Nic’s apartment is on the second floor of a concrete apartment building—a corner spot overlooking the intersection of Westgate and Ashton. The building itself is a dull grey, clearly designed by someone who really wanted to make an art-deco masterpiece and didn’t have the budget. It’s all weird swirls and curves and arches. The first time I came here, I thought it looked like an alien spacecraft—one which had landed on earth and was trying to blend in, but the aliens had only studied humans for about five minutes before coming. It’s one of several identical bl
ocks on this street.
As we approach, I clear my throat. “Guys, maybe let me go in first?”
“Is that a good idea? Splitting up?” says Carlos. He’s still carrying Reggie and hasn’t shown any signs of getting tired.
“No. But he’s probably already pissed at me, so seeing a bunch of people on his doorstep isn’t really gonna help.”
The complex next to Nic’s has a path straight through to the inner courtyard, but of course the one we want to get into has an outer security gate made of thick white metal. I hit the buzzer.
No response.
I hit it again, then lean on it, willing him to answer. Please, God or Buddha or Satan or whoever happens to be listening, let him be home. Don’t make us have to break in or go somewhere else. Let one thing in this clusterfuck of a day go right. Let—
“Hello?”
His voice is tinny, distorted, but there’s no mistaking the annoyance in his voice.
“Nic? It’s me. It’s Teagan.”
Nothing for a moment. Then: “Not right now, Teagan.”
“Nic, please. I just wanna talk, that’s all. Just for a minute. Can I come up?”
No answer.
“Look, I’m really sorry about N/Naka. I can explain everything.”
He laughs. “Yeah, I bet you can. Get out of here, Teagan.”
I blink. That stings.
“No way.” I say. “Please. Just five minutes, that’s all I ask.”
Something’s not right. He might be pissed at me about N/Naka—I definitely would be—but he wouldn’t just… shut me out like this.
When he doesn’t respond, I lean on the buzzer. When he still doesn’t respond, I turn round, giving everyone a confident smile. “OK. Plan B.”
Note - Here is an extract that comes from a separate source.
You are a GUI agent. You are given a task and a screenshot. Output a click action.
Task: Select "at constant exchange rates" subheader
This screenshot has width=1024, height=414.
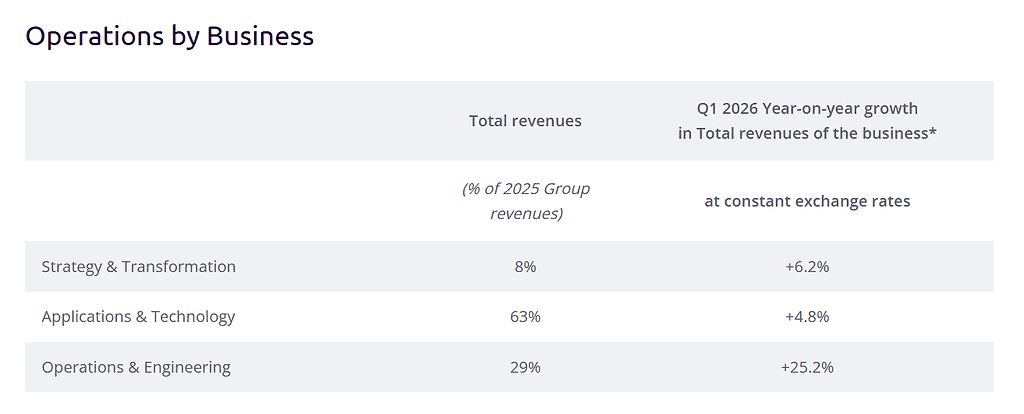click(807, 201)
“And what would that be?” Paul says.
I gesture to the top of the gate. “Give me a boost.”
TWENTY-EIGHT
Teagan
There’s a big central courtyard and parking area behind the complex gate, half-filled with cars. An old rusty sign informing residents that garbage pick-up is on Mondays and Thursdays is bolted to the wall. Big terracotta pots are dotted between the cars; some of them even have plants in them, big ferns with spiky leaves.